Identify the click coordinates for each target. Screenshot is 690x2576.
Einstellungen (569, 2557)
==
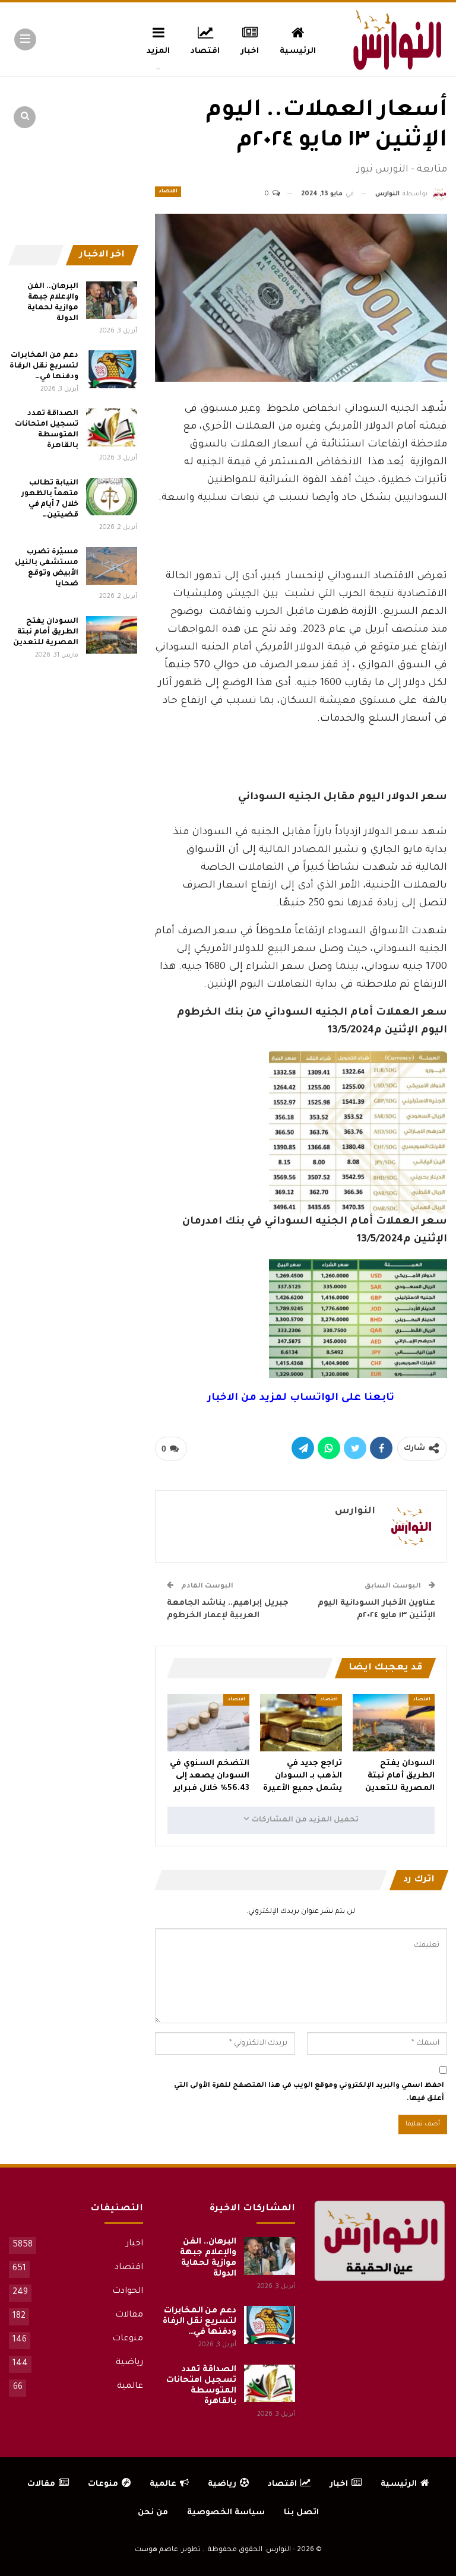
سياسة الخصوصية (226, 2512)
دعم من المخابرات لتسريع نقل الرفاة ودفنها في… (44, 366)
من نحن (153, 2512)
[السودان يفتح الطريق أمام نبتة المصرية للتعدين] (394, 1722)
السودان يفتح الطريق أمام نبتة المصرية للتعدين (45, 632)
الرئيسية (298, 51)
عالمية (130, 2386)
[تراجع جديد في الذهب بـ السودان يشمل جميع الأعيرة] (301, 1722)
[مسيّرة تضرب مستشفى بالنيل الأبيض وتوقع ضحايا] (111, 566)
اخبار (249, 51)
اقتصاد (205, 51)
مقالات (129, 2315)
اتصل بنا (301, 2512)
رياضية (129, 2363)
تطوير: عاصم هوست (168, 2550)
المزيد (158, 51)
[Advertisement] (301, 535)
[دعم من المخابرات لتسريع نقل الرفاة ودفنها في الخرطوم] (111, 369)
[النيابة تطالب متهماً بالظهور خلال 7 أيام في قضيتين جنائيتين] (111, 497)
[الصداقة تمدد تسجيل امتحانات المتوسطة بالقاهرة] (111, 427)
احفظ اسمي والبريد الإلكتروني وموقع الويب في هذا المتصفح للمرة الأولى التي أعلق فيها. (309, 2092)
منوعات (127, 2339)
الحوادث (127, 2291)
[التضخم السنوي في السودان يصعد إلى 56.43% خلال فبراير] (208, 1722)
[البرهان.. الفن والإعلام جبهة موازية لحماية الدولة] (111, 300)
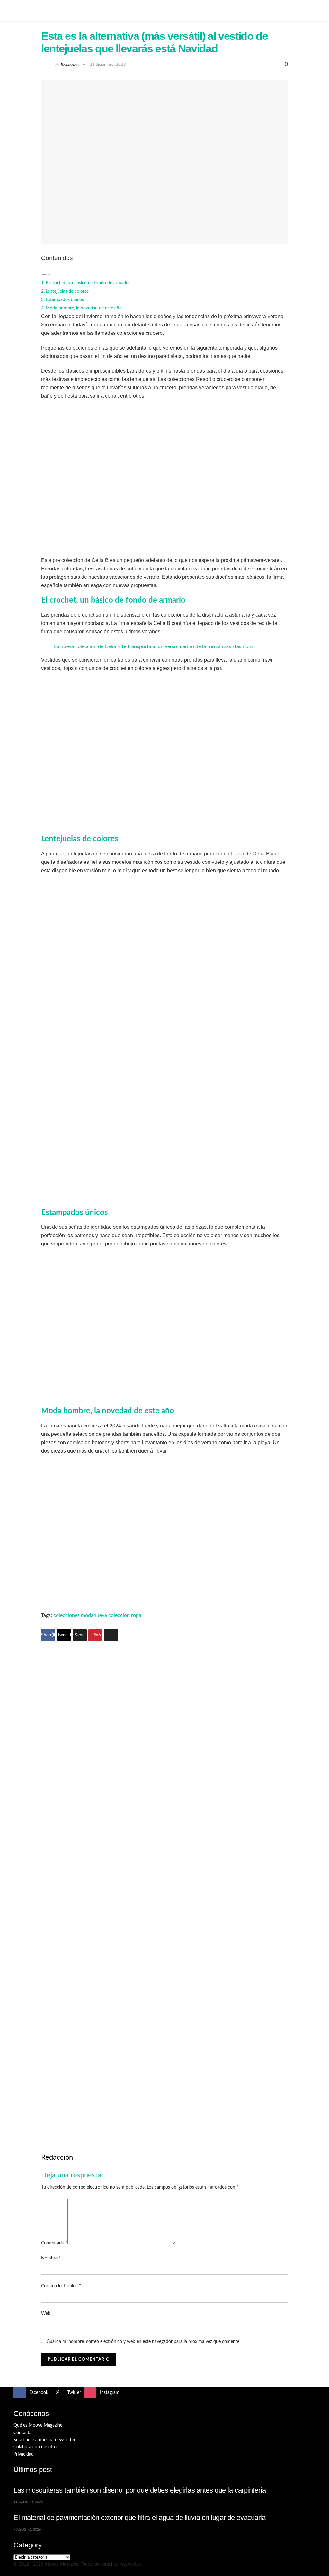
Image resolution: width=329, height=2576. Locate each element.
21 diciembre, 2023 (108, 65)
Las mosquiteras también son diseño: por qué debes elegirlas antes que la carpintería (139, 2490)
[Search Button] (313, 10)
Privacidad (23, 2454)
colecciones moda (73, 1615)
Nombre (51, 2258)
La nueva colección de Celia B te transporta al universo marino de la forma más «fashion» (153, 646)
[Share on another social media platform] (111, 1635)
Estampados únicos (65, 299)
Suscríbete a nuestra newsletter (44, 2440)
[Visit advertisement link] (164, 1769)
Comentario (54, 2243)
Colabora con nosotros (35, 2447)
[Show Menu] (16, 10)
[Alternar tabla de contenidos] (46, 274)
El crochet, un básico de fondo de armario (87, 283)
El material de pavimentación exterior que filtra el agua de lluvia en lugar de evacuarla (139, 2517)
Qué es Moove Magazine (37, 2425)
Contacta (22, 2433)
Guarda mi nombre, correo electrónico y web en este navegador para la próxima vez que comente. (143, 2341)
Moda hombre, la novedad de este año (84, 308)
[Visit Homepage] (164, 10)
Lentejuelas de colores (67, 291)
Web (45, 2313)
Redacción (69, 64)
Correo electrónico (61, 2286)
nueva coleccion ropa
==
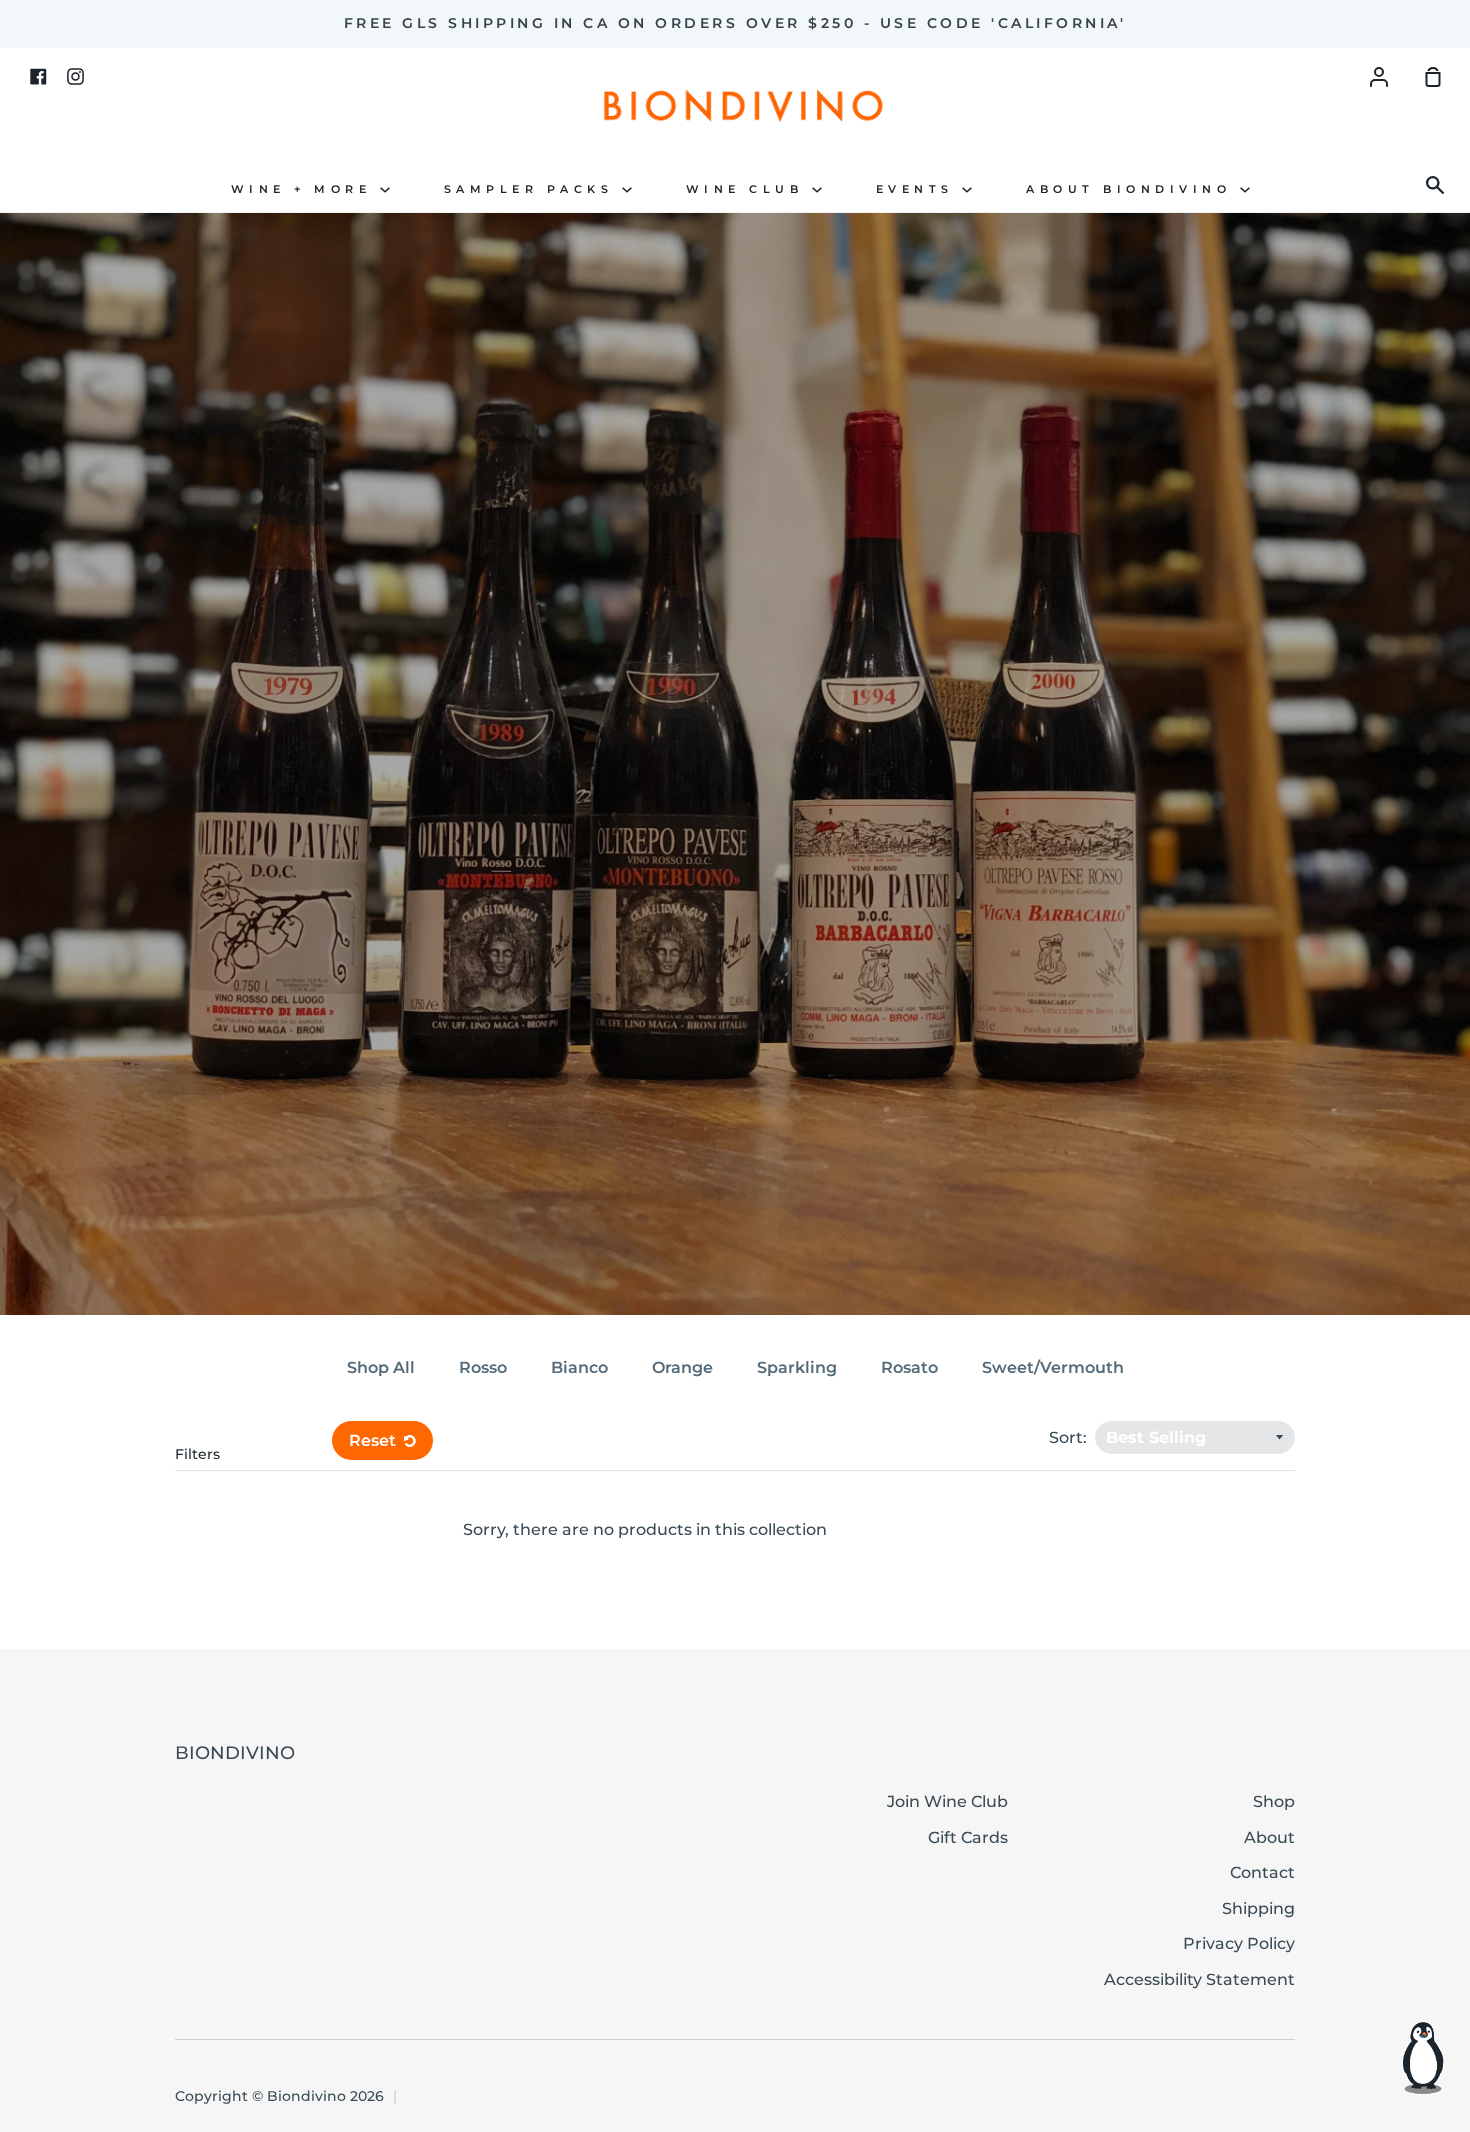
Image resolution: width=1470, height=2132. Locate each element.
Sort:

* How to complete this task
Within the listing above, locate the line containing "[Search Button] (313, 10)" and the line containing "El crochet, un". Reproduce those two lines and all lines between them exactly, with nothing added.

* Solution for this problem
[Search Button] (313, 10)
Privacidad (23, 2454)
colecciones moda (73, 1615)
Nombre (51, 2258)
La nueva colección de Celia B te transporta al universo marino de la forma más «fashion» (153, 646)
[Share on another social media platform] (111, 1635)
Estampados únicos (65, 299)
Suscríbete a nuestra newsletter (44, 2440)
[Visit advertisement link] (164, 1769)
Comentario (54, 2243)
Colabora con nosotros (35, 2447)
[Show Menu] (16, 10)
[Alternar tabla de contenidos] (46, 274)
El crochet, un básico de fondo de armario (87, 283)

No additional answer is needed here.